> [Stated goal]: Express only the records starting at the line that contains "Where should I click to: Open" and ending at the line that contains "click(x=39, y=8)" as a two-column CSV with the headers request and answer, one row per record, with each field quoted and its line breaks turned into spaces. Leave the pictures out.

> [Exercise input]:
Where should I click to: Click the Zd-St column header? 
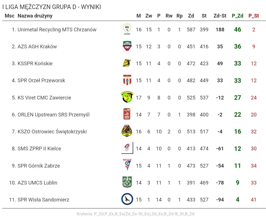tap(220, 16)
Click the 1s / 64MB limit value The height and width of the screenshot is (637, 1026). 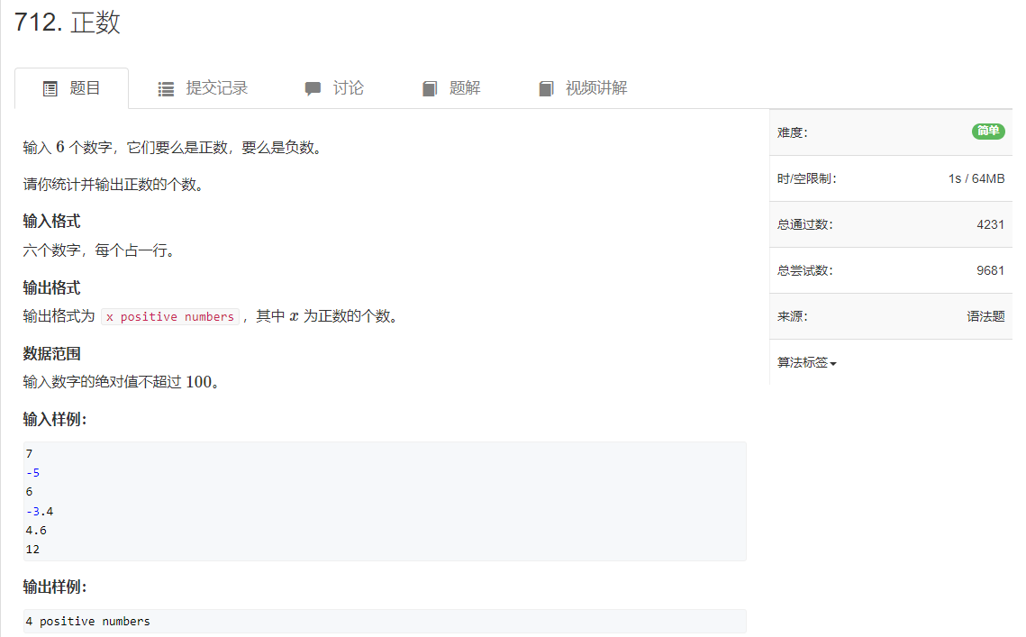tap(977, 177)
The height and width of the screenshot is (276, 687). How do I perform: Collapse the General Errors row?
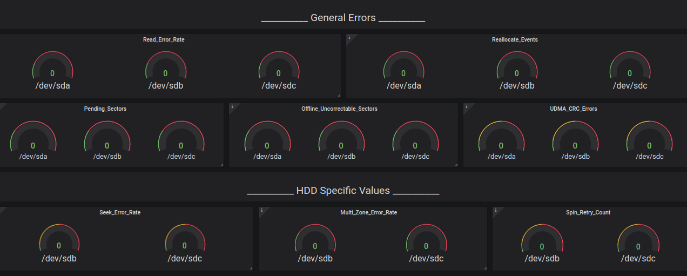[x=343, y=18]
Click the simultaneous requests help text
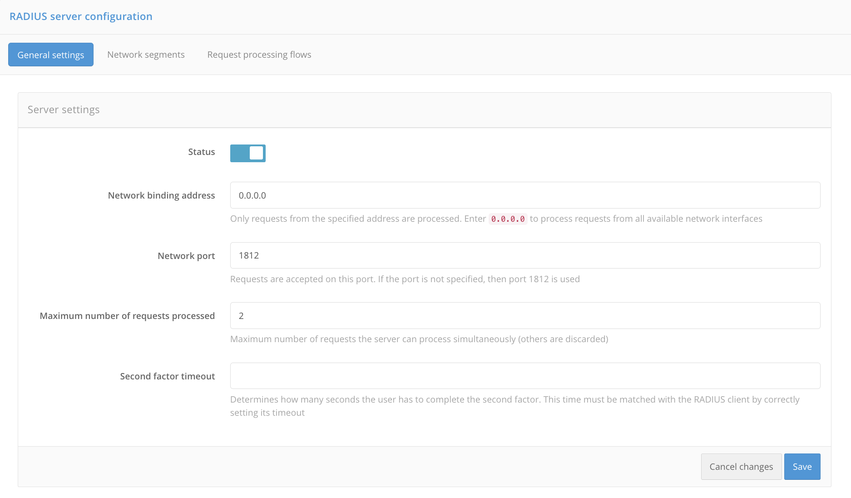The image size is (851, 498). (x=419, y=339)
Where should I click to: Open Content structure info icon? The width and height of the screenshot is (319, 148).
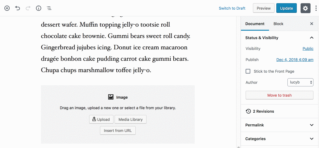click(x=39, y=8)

...

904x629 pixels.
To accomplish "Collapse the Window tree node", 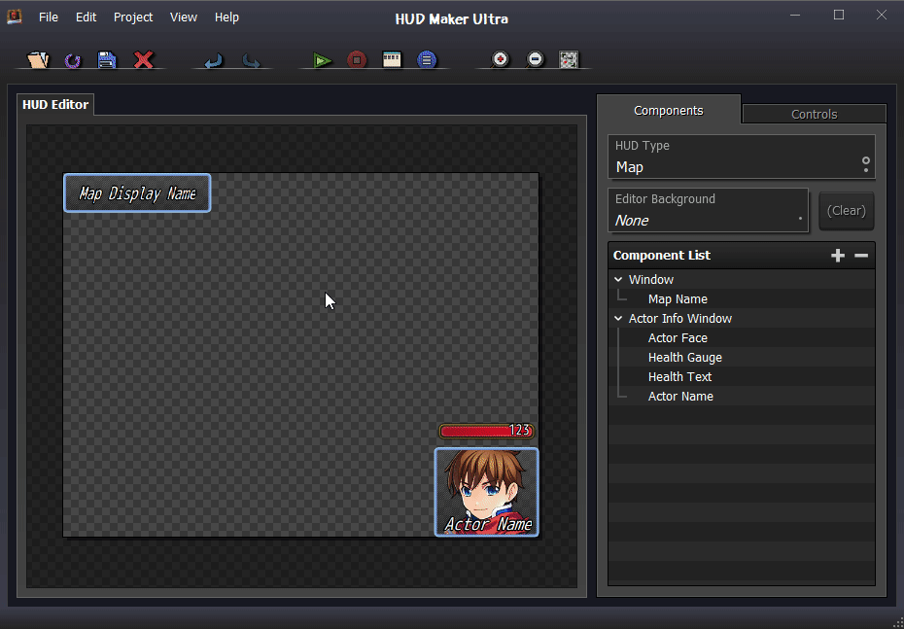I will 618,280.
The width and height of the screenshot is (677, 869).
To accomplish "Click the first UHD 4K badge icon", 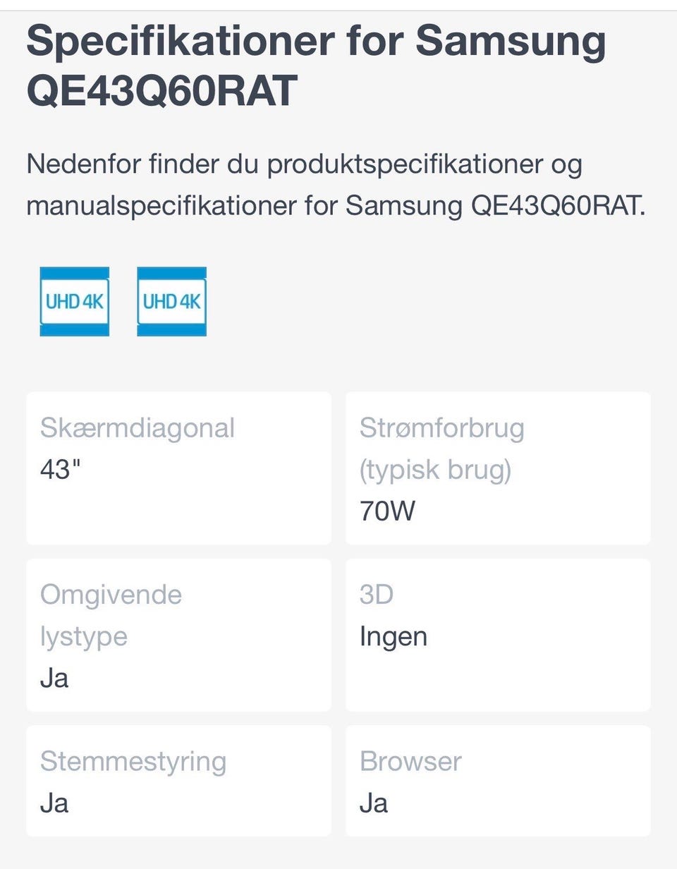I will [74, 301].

---

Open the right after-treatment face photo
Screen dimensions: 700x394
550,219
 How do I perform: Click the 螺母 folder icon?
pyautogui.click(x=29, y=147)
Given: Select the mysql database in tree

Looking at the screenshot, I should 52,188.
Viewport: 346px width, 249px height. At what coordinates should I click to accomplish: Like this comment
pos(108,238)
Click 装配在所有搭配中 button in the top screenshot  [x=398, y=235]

> [The result]:
request,answer
"Where should I click to: Open Content structure info icon? The width and height of the screenshot is (319, 148).","click(x=39, y=8)"